Taylor Sheridan Shut Down The Yellowstone Rumor Mill With The Truth About Kevin Costner's Exit

With the amount of success that "Yellowstone" achieved, it would seem like the show's lead star (Kevin Costner) and its creator (Taylor Sheridan) would be patting each other on the back with mutual appreciation. Unfortunately, that wasn't exactly the case, with Costner even leaving the show in its final season. To explain all the drama surrounding Costner's exit from "Yellowstone," one must untangle years of rumors and a whole lot of finger-pointing. Fans essentially treated the man's untimely exit right before the second part of the final season as an unsolved murder, and despite the piecemeal statements from Costner and Sheridan, no one could ever quite agree on the actual villain of the story. Well, the showrunner has finally taken the stand, and you'll probably find his verdict anticlimactic.

Speaking on the June 28, 2026, episode of "The Bill Simmons Podcast," the mastermind behind the still-sprawling "Yellowstone" universe claimed that Costner's character, John Dutton, was never built to last the show's whole run. "Kevin was only supposed to be in the first three seasons," Sheridan said. That's actually a claim Costner's contract can corroborate. The original plan was for Kayce, John Dutton's youngest son (played by Luke Grimes), to take over as the show's protagonist. However, the network had other plans.

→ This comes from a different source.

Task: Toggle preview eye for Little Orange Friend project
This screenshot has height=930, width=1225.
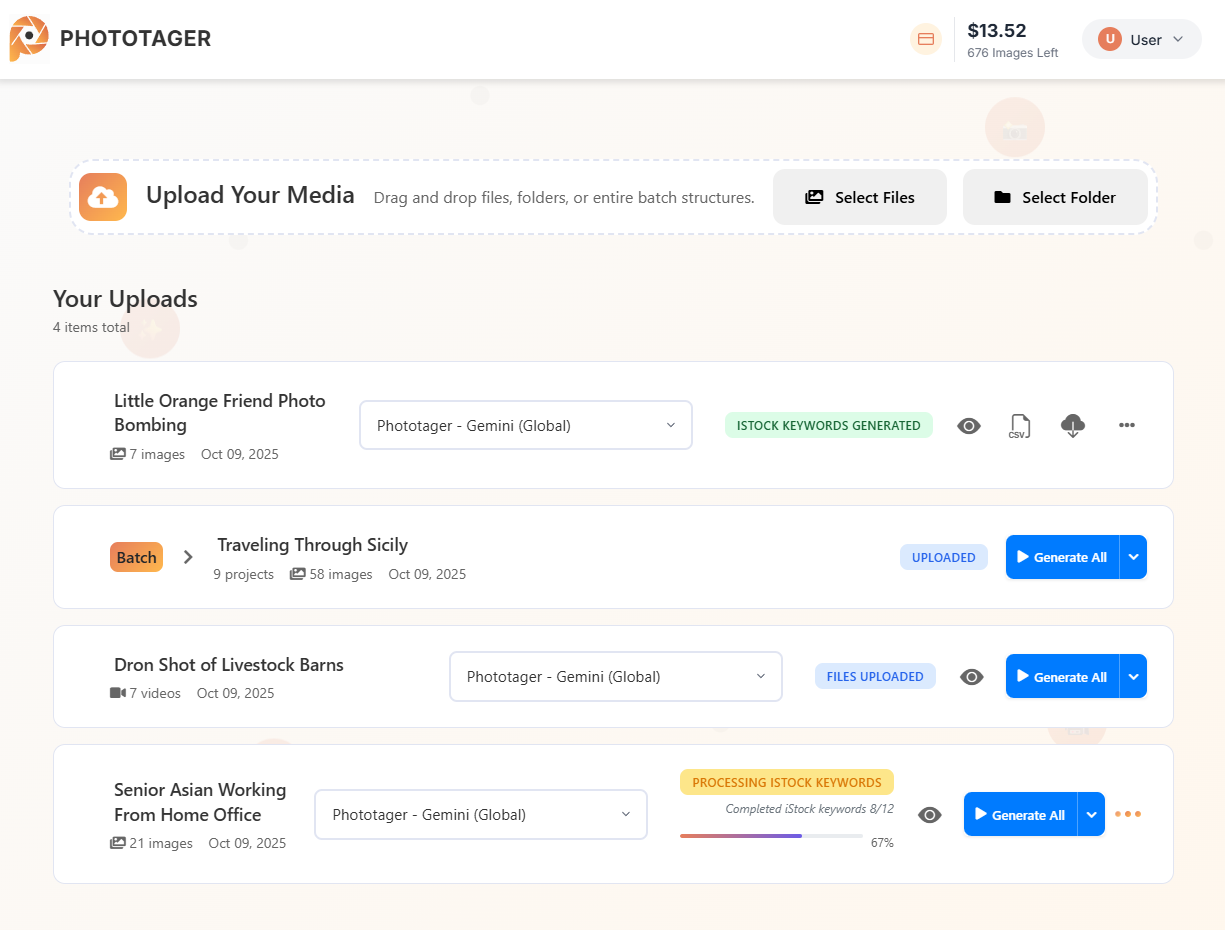Action: coord(968,425)

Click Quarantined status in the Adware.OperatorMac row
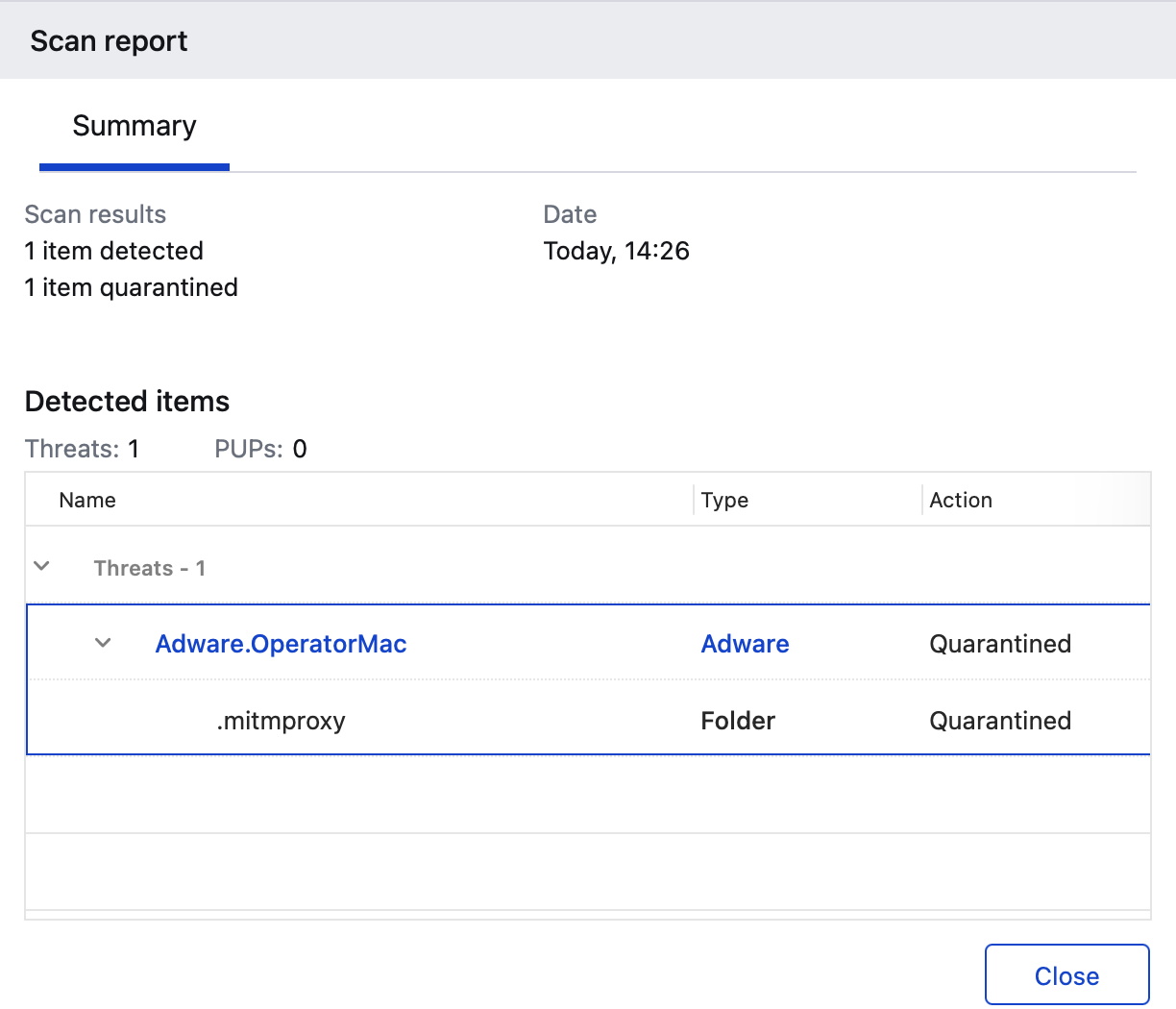tap(1000, 644)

"He had other things he wanted to do, but he stayed on for another two seasons, and that was just because the show was such [a] behemoth," Sheridan admitted to Simmons. Costner had previously told Deadline that he'd agreed to do a few more seasons as John Dutton, but the production company kept changing its plans. "I made a contract for seasons five, six and seven," he said. "In February, after a two- or three-month negotiation, they made another contract. They wanted to redo that one, and instead of seasons six and seven, it was 5A and 5B, and maybe we'll do six." Of course, they changed the contract yet again. So, it seemed like there were lots of hypotheticals and moving goalposts at the time, and things were moving fast.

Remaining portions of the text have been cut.